Do you think they may have this at Michael's, or would it be in competition with Caron Cakes?


----------



## nannie343 (Aug 15, 2012)

I'll have to check my Walmart next time I'm there.


----------



## judyr (Feb 20, 2011)

http://www.lionbrand.com/yarn/mandala-yarn.html All the info and price here on this link. Now this price is from Lion Brand link - I was putting this link up so you could see the colors and how much yarn was in a skein.


----------



## dragonflylace (Jul 2, 2012)

Wow...I will definitely be checking this out...as soon as the roads clear from the snow and ice here in the Pacific Northwest...Thanks be to God, I am a knitter/crocheter and I embroidery too!


----------



## Kansas g-ma (Mar 7, 2014)

charlie said:


> Number 3 weight you could knit a baby outfit with the wool. I wonder if you could knit socks with it.
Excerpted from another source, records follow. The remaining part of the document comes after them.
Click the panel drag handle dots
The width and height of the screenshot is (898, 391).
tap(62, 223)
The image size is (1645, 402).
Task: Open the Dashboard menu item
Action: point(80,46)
I'm working on a pair from DK/sport weight and they are fairly heavy, hope I can get my shoes over them. Also don't know about acrylic for socks-- opinions of others??? might make feet sweat? Good for baby things.


----------



## plstahl (Apr 13, 2012)

I can order yarn online at Walmart and have it shipped in to my local store with no shipping charge added.


----------



## mrleese (May 25, 2013)

Nothing in my Wal-Mart!! Looked online for the yarn but did not find it!


----------



## Yarn Happy (May 13, 2012)

I believe this is brand new, it was not even on their website yesterday, so it could be just a matter of time before more Walmarts have it available. I will keep watching.


----------



## carlacrn (Jan 20, 2015)

NNNNNNNNNNNNNNNNNNOOOOOOOOOOOOOOOO!! Why did I look?? Why oh why oh why??!!!!!!! Now I have to go to WalMart!!!! ugh!!! hahaha


----------



## KittyMomma (Dec 12, 2012)

Will have to check my Walmart when we go Friday. The ex of my niece was a Walmart manager. He said that each store's departments are given floor space depending on profit return for square foot. That is why some have larger fabric and craft departments than others.


----------



## Yarn Happy (May 13, 2012)

carlacrn said:


> NNNNNNNNNNNNNNNNNNOOOOOOOOOOOOOOOO!! Why did I look?? Why oh why oh why??!!!!!!! Now I have to go to WalMart!!!! ugh!!! hahaha


Guess where I am going today!


----------



## leoanne (Feb 7, 2011)

It is on the Lionbrand website for $9.99 and listed as #3 light.


----------



## judyr (Feb 20, 2011)

I wonder if this will be their price from now on because the Lion Brand website advertises the yarn for $9.00+ ! And if you order you would have to pay postage. They also say on website that knit and crochet patterns are coming, so keep an eye out for that too.


----------



## Mollie (Feb 23, 2011)

Never heard of that yarn before. I'll check it out when I go there today.


----------



## ulrika (Jul 2, 2011)

carlacrn said:


> NNNNNNNNNNNNNNNNNNOOOOOOOOOOOOOOOO!! Why did I look?? Why oh why oh why??!!!!!!! Now I have to go to WalMart!!!! ugh!!! hahaha


 :sm09: love it. Have to check too


----------



## grammaneice (Mar 7, 2011)

I will never go to a Walmart, even if they are giving it away.


----------



## Swrtwdml (Apr 6, 2016)

The weight is DK according to the Lion Brand Website. Beautiful colors, 100 % acrylic and priced @ $9.99/skein on the LB Website. Will check Walmart in Sierra Vista, AZ today and see if they have it.


----------



## gwennieh68 (Sep 4, 2013)

I've seen those at my Walmart as well, though not so many different colors. I was wondering if anyone has seen the Lion Brand Jeans yarn. I had an email from them about it but didn't find it at my local Michaels. Haven't had a chance to look at A.C. Moore yet.


----------



## charlie (Feb 14, 2011)

Our Walmart in Canada has that wool.


----------



## Beetytwird (Jan 19, 2011)

JuliaKay said:


> Our Walmart has the sorriest yarn department I've ever seen. I have complained and talked to those who are tending the display. The only thing I have not done is call headquarters. I don't know if that would help or not.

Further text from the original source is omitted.